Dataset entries
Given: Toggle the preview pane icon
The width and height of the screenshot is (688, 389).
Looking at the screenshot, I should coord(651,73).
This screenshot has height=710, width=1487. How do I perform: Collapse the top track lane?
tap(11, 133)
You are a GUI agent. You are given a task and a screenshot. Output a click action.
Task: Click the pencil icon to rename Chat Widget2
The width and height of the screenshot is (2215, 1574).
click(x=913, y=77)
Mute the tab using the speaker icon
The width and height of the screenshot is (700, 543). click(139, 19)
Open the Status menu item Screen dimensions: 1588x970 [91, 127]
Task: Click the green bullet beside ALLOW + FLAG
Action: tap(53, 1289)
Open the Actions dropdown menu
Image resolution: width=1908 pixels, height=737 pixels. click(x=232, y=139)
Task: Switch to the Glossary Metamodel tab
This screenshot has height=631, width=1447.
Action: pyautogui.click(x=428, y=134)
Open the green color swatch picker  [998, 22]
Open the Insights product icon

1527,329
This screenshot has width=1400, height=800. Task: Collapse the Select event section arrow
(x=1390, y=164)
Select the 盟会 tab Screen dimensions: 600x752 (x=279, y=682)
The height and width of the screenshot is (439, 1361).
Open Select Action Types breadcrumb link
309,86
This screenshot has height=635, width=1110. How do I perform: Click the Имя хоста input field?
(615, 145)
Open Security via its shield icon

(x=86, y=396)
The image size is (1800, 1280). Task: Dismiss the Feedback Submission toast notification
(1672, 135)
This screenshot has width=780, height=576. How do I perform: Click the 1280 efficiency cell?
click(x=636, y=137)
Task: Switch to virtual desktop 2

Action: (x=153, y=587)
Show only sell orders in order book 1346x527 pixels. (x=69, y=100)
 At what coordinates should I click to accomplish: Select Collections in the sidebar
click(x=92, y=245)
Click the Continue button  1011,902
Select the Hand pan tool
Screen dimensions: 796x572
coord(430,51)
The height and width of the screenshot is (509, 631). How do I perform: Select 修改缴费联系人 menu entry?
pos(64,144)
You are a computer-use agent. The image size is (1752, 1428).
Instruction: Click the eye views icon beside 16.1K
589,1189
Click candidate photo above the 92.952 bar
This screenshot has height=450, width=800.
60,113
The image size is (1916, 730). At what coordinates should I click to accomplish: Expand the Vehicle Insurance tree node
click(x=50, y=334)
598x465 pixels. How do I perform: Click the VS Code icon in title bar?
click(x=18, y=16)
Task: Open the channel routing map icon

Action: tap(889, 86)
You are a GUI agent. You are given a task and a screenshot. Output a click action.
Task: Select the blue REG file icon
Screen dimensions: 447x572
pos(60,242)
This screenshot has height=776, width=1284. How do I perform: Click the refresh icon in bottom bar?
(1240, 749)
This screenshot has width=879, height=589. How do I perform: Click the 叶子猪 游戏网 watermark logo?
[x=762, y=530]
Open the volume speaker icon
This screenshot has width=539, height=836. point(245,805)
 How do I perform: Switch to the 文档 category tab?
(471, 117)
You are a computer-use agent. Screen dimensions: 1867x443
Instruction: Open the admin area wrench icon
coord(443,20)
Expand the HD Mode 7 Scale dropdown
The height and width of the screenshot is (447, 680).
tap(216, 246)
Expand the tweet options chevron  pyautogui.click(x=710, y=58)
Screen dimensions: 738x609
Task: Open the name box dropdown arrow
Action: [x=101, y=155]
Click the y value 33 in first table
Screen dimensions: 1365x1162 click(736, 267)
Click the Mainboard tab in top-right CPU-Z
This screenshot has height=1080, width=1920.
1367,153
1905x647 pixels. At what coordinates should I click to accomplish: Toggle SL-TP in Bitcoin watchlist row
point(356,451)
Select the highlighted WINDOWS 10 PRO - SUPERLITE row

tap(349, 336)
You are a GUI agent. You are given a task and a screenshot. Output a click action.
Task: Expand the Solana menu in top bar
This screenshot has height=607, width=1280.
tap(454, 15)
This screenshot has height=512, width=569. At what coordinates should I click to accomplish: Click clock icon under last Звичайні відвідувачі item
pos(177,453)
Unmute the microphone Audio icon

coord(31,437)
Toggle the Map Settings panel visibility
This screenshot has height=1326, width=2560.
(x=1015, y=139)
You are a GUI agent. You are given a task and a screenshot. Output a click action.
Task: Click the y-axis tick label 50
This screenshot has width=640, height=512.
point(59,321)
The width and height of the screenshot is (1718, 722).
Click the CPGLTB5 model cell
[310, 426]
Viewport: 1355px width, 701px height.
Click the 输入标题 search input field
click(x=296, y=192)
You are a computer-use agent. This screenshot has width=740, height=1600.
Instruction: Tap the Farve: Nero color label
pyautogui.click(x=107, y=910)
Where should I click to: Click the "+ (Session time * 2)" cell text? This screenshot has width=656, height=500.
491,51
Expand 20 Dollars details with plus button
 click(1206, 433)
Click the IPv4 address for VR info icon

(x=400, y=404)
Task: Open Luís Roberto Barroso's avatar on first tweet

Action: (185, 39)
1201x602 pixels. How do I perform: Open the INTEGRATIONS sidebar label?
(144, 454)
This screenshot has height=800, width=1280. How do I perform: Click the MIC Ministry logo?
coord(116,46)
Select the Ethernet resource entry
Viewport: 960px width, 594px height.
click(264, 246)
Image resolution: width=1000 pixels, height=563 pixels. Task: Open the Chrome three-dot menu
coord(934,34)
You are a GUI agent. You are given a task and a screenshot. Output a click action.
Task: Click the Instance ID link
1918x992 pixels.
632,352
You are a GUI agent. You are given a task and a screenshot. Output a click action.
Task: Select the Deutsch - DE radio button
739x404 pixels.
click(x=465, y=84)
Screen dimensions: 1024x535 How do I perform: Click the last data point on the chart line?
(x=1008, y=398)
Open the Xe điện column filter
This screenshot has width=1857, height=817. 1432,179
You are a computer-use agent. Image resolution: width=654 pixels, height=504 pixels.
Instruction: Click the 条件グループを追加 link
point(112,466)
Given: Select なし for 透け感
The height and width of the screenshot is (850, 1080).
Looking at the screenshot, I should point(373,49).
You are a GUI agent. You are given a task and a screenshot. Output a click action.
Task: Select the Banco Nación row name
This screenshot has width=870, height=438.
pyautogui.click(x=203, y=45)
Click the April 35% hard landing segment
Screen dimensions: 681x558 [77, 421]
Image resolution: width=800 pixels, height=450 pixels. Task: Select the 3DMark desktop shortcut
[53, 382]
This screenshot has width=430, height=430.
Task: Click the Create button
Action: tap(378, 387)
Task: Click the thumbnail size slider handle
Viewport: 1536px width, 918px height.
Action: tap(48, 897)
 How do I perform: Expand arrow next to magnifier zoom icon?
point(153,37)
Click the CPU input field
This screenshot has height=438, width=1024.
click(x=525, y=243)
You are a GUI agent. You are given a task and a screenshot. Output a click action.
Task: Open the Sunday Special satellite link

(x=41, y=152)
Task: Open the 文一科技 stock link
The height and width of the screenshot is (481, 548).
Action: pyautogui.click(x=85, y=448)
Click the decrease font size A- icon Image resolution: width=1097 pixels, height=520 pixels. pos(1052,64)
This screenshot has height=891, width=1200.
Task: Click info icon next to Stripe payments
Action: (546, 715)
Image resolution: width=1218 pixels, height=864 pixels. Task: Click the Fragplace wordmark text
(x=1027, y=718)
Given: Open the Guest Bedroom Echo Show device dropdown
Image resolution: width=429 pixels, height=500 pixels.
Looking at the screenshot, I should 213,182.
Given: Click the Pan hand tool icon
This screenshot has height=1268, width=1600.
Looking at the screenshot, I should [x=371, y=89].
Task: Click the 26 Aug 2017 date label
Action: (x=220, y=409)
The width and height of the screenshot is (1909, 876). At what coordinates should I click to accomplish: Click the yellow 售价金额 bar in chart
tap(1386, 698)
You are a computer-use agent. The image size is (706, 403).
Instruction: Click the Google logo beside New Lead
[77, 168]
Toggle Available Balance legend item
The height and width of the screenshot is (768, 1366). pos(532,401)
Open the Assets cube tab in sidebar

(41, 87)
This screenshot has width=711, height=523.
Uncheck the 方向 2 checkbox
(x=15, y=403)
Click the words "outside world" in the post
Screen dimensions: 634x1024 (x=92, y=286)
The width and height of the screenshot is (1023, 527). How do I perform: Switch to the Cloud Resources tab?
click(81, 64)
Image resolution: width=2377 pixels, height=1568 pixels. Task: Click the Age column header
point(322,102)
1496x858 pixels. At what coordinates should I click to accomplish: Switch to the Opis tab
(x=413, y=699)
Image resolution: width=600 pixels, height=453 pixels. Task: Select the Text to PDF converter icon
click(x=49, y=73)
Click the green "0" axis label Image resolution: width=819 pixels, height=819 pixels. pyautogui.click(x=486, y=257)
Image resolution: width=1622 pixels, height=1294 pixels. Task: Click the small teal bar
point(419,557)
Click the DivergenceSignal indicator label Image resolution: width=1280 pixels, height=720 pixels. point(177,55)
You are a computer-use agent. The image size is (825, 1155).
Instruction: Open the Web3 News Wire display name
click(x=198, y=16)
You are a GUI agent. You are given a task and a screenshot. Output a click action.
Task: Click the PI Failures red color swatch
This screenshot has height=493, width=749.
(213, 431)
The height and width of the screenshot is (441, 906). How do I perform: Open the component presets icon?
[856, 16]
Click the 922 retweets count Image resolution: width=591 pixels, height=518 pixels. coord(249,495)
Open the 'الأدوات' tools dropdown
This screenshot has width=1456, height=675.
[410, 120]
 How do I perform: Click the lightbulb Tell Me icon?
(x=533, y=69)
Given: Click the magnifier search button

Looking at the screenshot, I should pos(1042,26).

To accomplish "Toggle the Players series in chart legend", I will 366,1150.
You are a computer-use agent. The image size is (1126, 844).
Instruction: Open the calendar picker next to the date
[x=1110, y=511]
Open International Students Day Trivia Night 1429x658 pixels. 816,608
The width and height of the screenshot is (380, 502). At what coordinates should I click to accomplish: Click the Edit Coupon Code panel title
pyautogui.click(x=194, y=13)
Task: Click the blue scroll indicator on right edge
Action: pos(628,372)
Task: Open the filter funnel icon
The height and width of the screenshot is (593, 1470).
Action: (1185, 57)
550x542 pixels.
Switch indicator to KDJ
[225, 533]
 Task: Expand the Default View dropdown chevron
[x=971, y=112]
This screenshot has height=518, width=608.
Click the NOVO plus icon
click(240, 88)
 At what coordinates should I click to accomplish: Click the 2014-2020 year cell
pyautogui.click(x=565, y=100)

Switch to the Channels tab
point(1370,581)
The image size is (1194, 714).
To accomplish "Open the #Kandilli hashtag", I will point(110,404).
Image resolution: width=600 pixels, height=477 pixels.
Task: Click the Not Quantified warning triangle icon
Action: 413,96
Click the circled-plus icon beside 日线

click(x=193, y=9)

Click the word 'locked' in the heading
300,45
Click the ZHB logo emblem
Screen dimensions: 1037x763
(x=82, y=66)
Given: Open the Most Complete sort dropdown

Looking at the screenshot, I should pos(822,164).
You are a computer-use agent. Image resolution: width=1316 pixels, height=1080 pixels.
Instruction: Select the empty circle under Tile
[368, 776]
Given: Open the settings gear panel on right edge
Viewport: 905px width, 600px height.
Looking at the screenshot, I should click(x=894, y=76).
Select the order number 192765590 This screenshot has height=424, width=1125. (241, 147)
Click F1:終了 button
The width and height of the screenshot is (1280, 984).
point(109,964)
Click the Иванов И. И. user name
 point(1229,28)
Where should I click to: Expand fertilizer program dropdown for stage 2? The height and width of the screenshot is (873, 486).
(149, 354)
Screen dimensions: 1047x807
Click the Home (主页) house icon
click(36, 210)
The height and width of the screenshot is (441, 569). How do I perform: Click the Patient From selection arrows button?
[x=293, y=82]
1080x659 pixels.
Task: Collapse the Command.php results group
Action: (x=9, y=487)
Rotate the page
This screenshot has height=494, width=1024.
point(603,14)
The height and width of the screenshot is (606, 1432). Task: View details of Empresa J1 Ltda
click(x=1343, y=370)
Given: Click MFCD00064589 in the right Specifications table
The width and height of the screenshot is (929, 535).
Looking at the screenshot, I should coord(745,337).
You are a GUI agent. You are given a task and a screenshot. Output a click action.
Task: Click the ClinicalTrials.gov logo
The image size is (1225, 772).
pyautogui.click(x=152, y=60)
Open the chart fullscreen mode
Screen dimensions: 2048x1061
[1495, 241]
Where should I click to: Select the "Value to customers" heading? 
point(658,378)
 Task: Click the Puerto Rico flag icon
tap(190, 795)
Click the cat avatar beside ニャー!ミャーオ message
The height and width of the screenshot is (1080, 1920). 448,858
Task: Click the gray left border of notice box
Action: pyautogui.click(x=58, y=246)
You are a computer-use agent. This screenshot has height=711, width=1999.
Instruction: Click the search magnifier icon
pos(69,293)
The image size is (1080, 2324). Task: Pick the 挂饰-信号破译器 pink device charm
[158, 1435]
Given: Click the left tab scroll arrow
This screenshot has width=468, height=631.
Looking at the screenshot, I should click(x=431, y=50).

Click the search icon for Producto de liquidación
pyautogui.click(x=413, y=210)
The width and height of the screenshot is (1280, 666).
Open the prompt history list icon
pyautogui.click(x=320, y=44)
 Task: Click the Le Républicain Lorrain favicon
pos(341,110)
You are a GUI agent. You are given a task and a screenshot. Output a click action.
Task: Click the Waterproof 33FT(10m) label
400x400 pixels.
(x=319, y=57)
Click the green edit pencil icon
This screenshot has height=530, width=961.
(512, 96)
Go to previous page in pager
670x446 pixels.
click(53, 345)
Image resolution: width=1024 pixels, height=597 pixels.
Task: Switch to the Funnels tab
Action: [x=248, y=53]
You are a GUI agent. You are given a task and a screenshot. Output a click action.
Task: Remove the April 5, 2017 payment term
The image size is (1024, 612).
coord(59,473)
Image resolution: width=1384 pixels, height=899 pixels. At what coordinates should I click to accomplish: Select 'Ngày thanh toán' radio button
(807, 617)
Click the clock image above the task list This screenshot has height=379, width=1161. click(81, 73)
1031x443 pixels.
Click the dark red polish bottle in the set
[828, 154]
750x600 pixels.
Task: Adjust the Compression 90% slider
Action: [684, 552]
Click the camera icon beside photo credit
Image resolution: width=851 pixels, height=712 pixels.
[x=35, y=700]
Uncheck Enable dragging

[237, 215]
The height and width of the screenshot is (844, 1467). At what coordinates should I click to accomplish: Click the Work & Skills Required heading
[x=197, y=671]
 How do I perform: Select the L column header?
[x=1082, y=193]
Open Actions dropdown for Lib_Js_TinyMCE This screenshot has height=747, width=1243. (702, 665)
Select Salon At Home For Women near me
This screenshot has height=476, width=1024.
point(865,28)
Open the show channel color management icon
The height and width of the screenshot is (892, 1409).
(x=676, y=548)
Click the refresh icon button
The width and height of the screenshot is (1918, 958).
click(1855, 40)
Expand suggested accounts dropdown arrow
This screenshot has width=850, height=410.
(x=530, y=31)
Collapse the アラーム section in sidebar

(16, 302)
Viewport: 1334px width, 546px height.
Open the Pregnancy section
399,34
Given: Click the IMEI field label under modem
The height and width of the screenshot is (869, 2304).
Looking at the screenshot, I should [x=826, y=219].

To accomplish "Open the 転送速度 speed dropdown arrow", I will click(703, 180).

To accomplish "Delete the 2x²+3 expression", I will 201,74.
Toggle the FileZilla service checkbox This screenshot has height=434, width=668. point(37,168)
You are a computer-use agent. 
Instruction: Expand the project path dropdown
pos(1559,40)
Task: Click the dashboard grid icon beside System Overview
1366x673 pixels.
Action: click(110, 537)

| Task directions |
In which lines of the records does the word "above" appear? Copy each of them.

| Answer space |
Click candidate photo above the 92.952 bar
Click the clock image above the task list This screenshot has height=379, width=1161. click(81, 73)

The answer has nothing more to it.